Il passaggio dalla campagna alla città inizia di buon mattino. L'esperienza di Andreea Pascu, di Iași, in Romania, ne è un esempio. Andreea si reca ogni giorno a Iași per andare a scuola e vive a 45 minuti dalla città. Quando ha iniziato a frequentare le scuole superiori, è rimasta sorpresa nello scoprire che alcuni dei suoi compagni di classe vivono a soli cinque minuti dalla scuola. Per lei questa è "l'unica opzione", dato che nel suo villaggio c'è solo una scuola elementare. Alcuni dei suoi compagni vivono nei dormitori scolastici e sentono la mancanza di casa, quindi Andreea si considera fortunata. Dice che "non c'è altro modo per andare alle superiori o all'università se non in città".
Si tratta di un problema comune in tutta Europa. Dall'altra parte del continente, in Irlanda, i giovani hanno espresso preoccupazioni simili. L'Assemblea Nazionale dei Giovani Rurali si è riunita nel novembre 2024 e ha formulato 12 raccomandazioni al governo irlandese. Due di queste raccomandazioni prevedevano un aumento dei finanziamenti per le scuole rurali, al fine di consentire loro di offrire più materie, e la disponibilità di classi ibride per facilitare l'incontro e il sostegno reciproco tra i giovani che vivono lontano dalle scuole.
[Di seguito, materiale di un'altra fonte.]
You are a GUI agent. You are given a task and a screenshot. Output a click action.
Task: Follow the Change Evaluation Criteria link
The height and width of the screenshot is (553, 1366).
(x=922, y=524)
I giovani di tutta Europa si trasferiscono per motivi di studio, ma esistono soluzioni per consentire loro di ricevere un'istruzione anche a livello locale.
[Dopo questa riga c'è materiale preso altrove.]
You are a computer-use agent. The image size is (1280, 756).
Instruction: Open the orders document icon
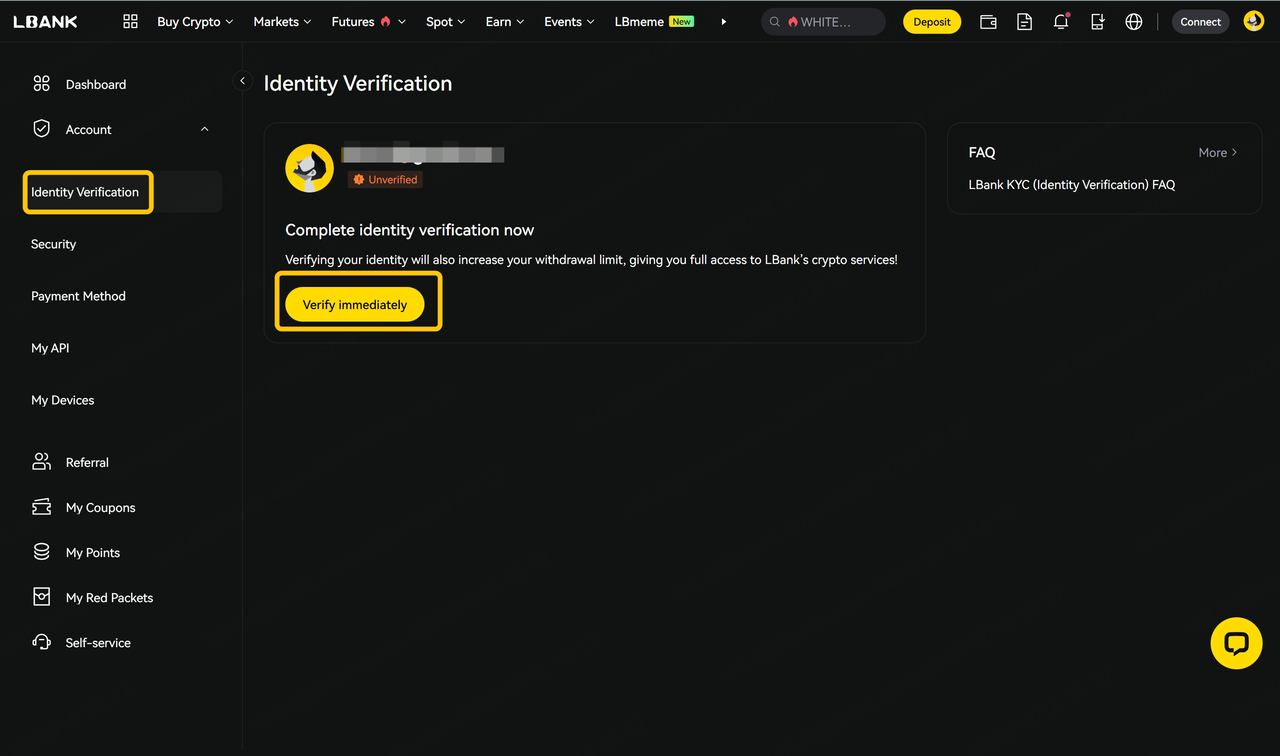pyautogui.click(x=1024, y=21)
Per alcuni giovani, l'unico modo per accedere all'università è trasferirsi in città. Alexandra Teixeira lo ha sperimentato quando si è trasferita da Santiago do Cáncem a Lisbona per studiare scienze politiche. La sua città offriva solo un'istruzione fino al liceo e l'università più vicina era a un'ora di distanza. Voleva frequentare una buona università e, per usare le sue parole, "le migliori nel mio campo di studi sono a Lisbona". Alexandra si sentiva "intrappolata" nella sua città natale e desiderava cambiare ambiente. Il trasferimento a Lisbona le ha offerto maggiori opportunità, come imparare a dibattere. Eppure, a Lisbona sente la mancanza di casa. Dice di non voler vivere nella sua città natale, ma che conserverà sempre un ricordo nostalgico. "Quel posto mi ha insegnato a vivere e ad amare".
Alexandra è solo un esempio di giovane costretto a lasciare la propria casa per intraprendere gli studi universitari. Un rapporto di Eurostudent ha evidenziato che "la necessità di vivere con i genitori limita la scelta degli istituti di istruzione superiore da parte degli studenti a quelli raggiungibili dalle case dei genitori". Alexandra non avrebbe potuto studiare nel campo prescelto rimanendo nella sua città natale. Anche il costo del trasferimento per frequentare l'università rappresenta un ostacolo significativo.
Il fatto che i giovani vogliano andare all'università o intraprendere una carriera non significa che vogliano sempre lasciare la loro casa in campagna. Personalmente, amo vivere in campagna. Adoro vedere ogni giorno gli iconici campi verdi irlandesi e c'è una sorta di pace che si trova in campagna che non si può trovare da nessun'altra parte. Quando l'Associazione della Carta Europea della Gioventù ha redatto il suo Rapporto sui giovani nelle aree rurali nel 2024 , ha chiesto ai giovani di proporre idee su come migliorare le loro comunità locali. Queste idee, come il potenziamento dei trasporti pubblici e l'accesso agli alloggi, dimostrano che i giovani spesso desiderano rimanere nelle loro zone rurali. Vedono opportunità per creare una comunità in cui poter vivere, lavorare e studiare.
Un esempio di giovane che ha dovuto lasciare la sua zona rurale per motivi di studio, pur non volendolo, è Louis Leveugle, originario delle Fiandre occidentali, in Belgio. Louis si è trasferito in città per frequentare l'università. Non voleva lasciare la sua zona rurale perché il Belgio è densamente popolato. Come ha affermato lui stesso: "Non vedo il senso di trasferirmi in città quando potrei vivere tranquillamente in campagna".